Gli scritti di Gentile poterono così circolare ed egli stesso poté partecipare liberamente ai sinodi della chiesa riformata polacca, finché la reazione cattolica, coordinata dal nunzio pontificio Giovanni Francesco Commendone in accordo con i calvinisti ortodossi, convinse il re a emanare il 7 agosto 1564 l'editto di Parczów con il quale si decretava l'espulsione di tutti gli «eretici», autorizzando in Polonia la sola esistenza della Chiesa cattolica e di quella calvinista. Ripresero così le peregrinazioni del Gentile: rimasto nascosto in Polonia per qualche tempo, nel 1565 si recò in Moravia, dove si unì alla comunità anabattista di Austerlitz di Bernardino Ochino e di Nicola Paruta, poi passò in Valacchia, allora governata dall'Impero ottomano. Da qui, venuto a conoscenza della scomparsa di Calvino, pensò di poter tornare impunemente in Svizzera: dopo un lungo viaggio, raggiunse Farges, sperando di incontrarvi l'amico Gribaldi che era però già morto di peste l'anno prima.
La condanna a morte
Con un colpo di testa, volle sfidare pubblicamente qualunque teologo sul problema della Trinità.
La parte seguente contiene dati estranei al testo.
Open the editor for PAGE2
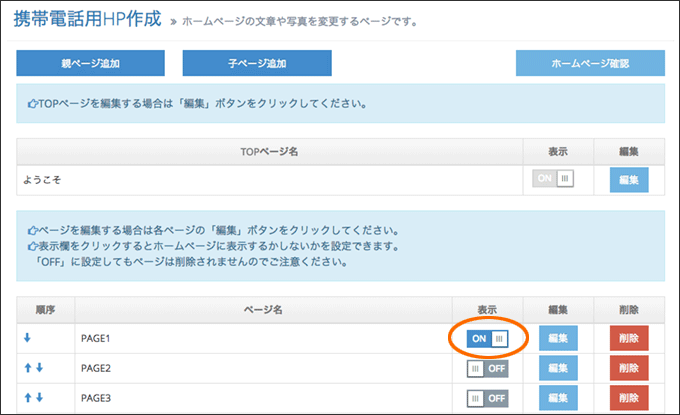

Denunciato da un emigrato italiano, Volfango Muscolo, fu arrestato l'11 agosto del 1566 da quello stesso balivo Simon von Würstenberger a cui aveva dedicato la sua confessione di fede e venne trasferito in catene a Berna. Sulle autorità della città svizzera si accumularono le pressioni dei riformatori calvinisti perché contro il Gentile si usasse la maggiore severità. In carcere ottenne conforto e inviti alla prudenza soltanto dal lucchese antitrinitario Simone Simoni, ma i suoi trascorsi di «impenitente» antitrinitario non gli lasciavano speranze di salvezza e il 10 settembre 1566 Gentile fu pubblicamente decapitato.